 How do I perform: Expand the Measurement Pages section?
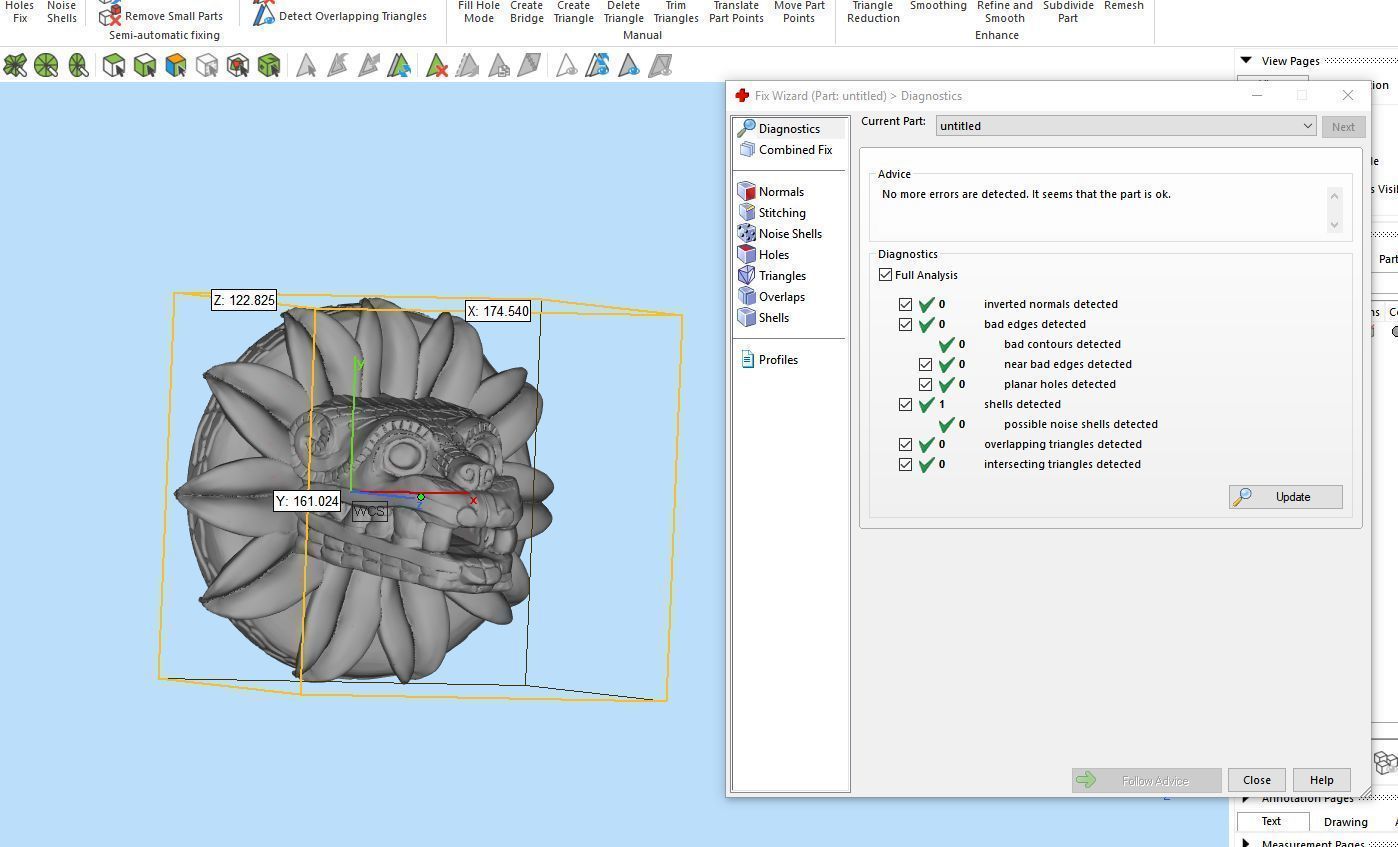point(1246,843)
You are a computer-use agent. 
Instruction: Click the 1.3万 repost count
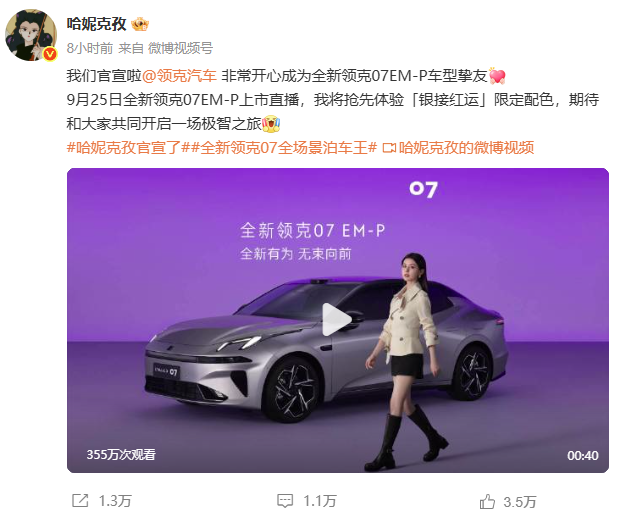click(x=115, y=501)
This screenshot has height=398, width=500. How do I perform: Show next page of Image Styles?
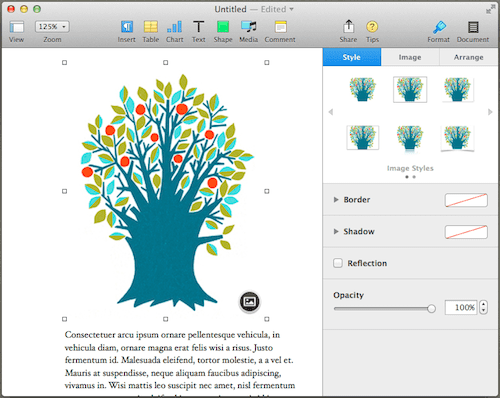490,112
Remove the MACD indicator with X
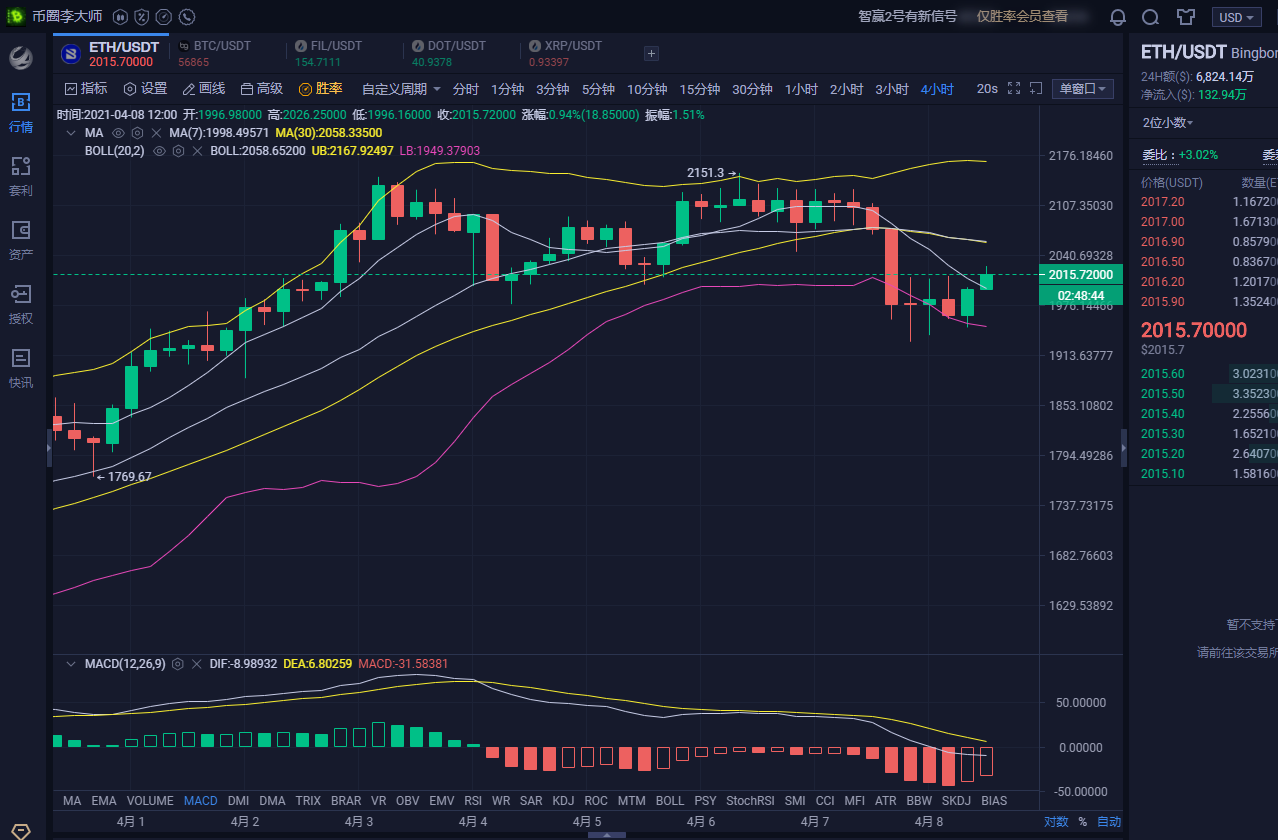Image resolution: width=1278 pixels, height=840 pixels. click(x=197, y=664)
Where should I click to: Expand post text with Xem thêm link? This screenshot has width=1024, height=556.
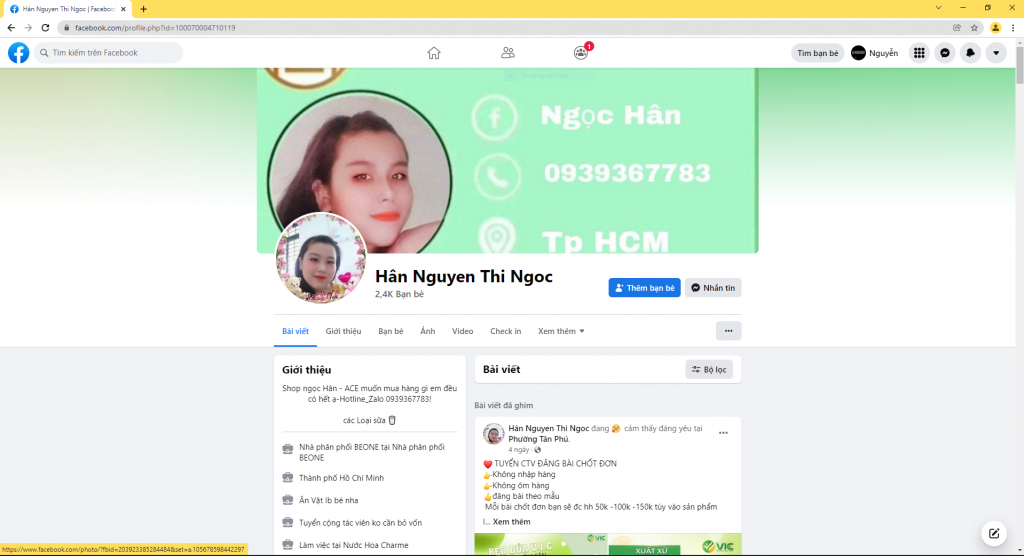[511, 521]
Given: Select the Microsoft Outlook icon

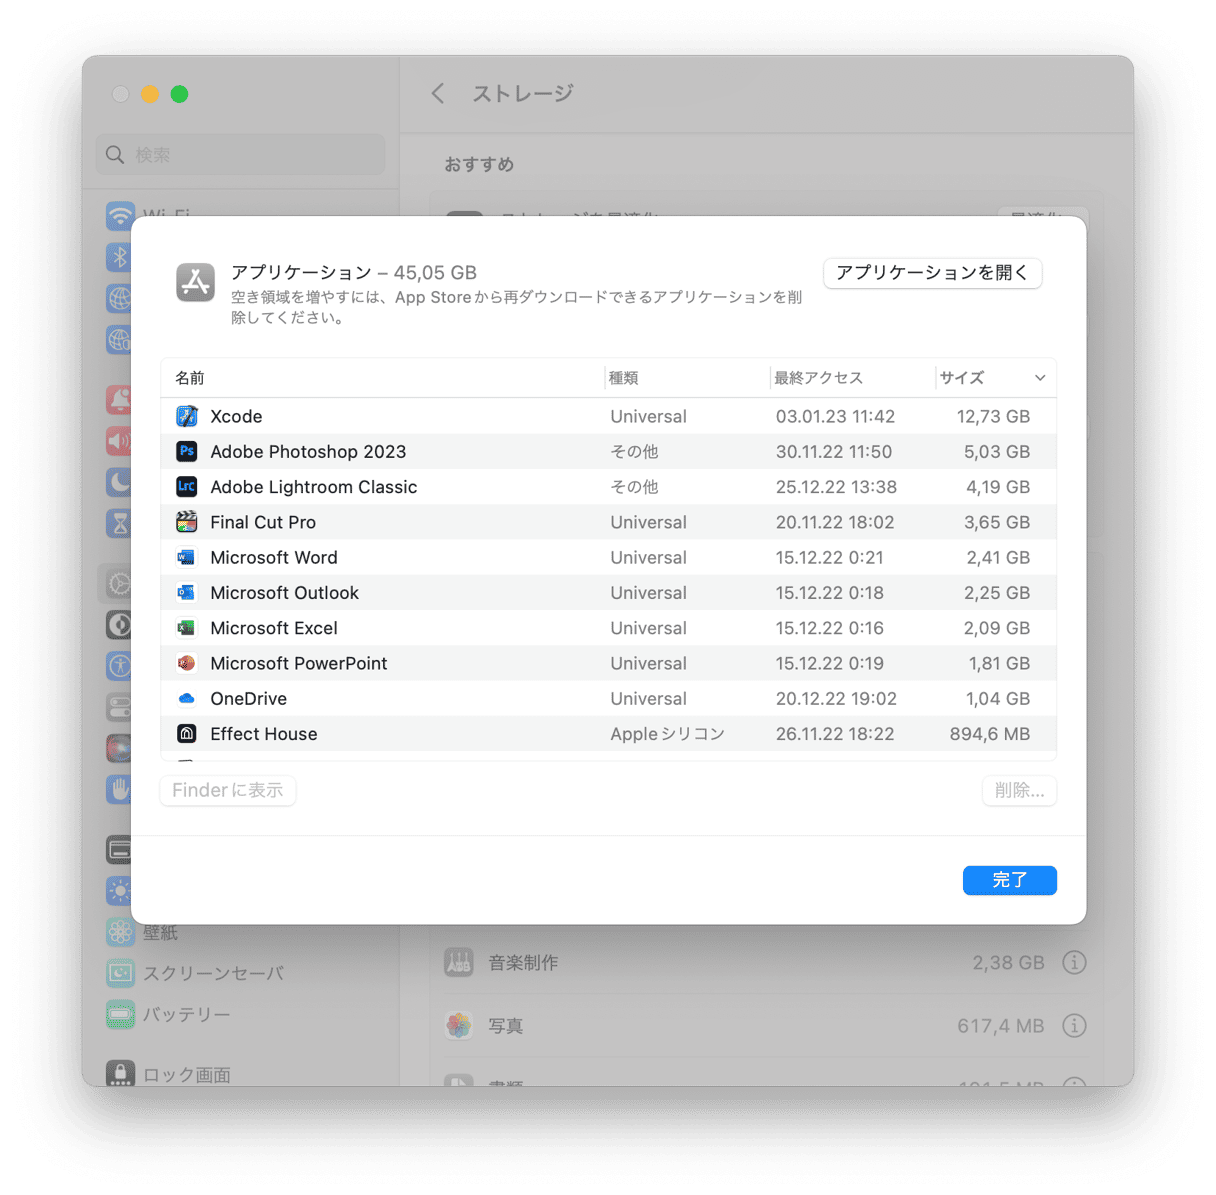Looking at the screenshot, I should tap(187, 592).
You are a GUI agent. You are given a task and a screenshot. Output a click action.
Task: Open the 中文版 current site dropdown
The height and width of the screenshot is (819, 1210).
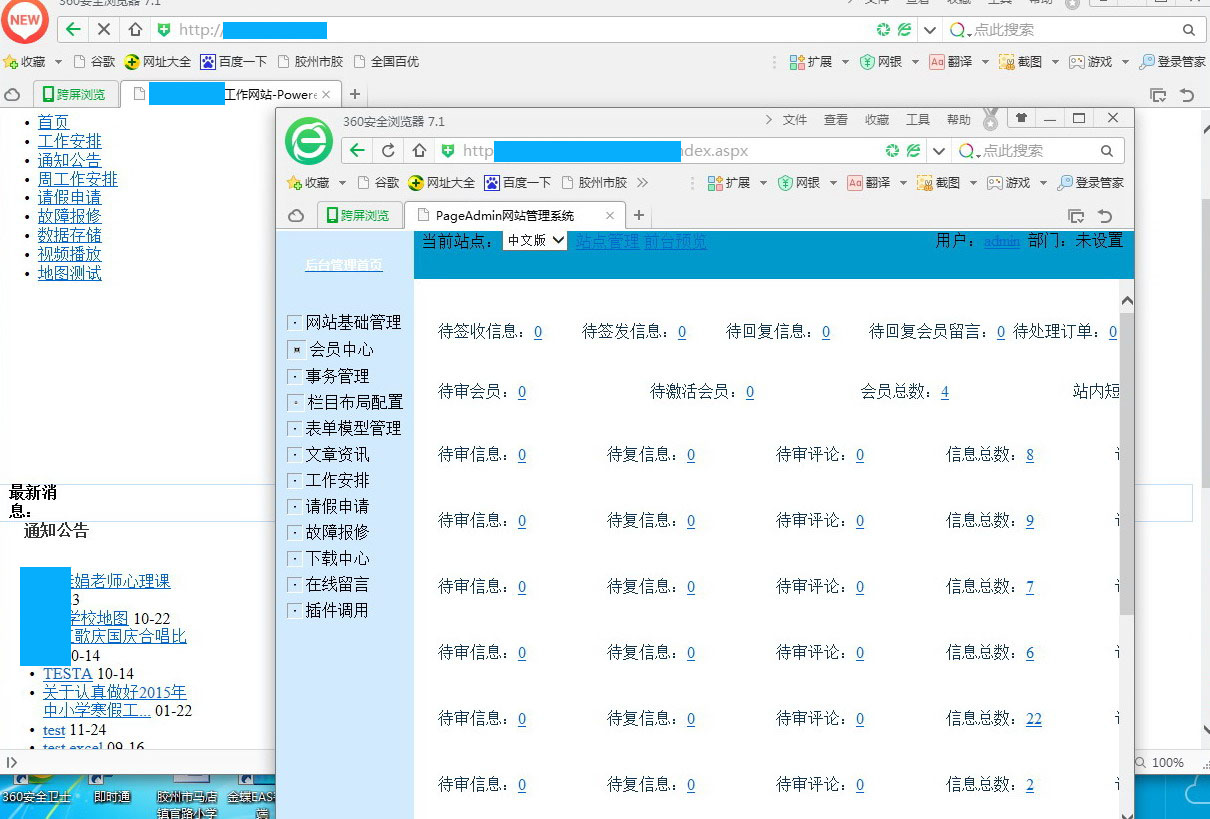(535, 241)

────

§ **WORK ORDER**
Output only the lines running from the line with "You are a computer-use agent." through the last line of the entries above, inclusive, with pictures excluded.

§ **EXERCISE ANSWER**
You are a computer-use agent. 
Instruction: Click the 1.3万 repost count
click(x=115, y=501)
This screenshot has height=398, width=500. How do I perform: Show next page of Image Styles?
490,112
Remove the MACD indicator with X
Image resolution: width=1278 pixels, height=840 pixels. click(x=197, y=664)
Where should I click to: Expand post text with Xem thêm link? This screenshot has width=1024, height=556.
[511, 521]
Given: Select the Microsoft Outlook icon

Looking at the screenshot, I should tap(187, 592).
You are a GUI agent. You are given a task and a screenshot. Output a click action.
Task: Open the 中文版 current site dropdown
The height and width of the screenshot is (819, 1210).
(535, 241)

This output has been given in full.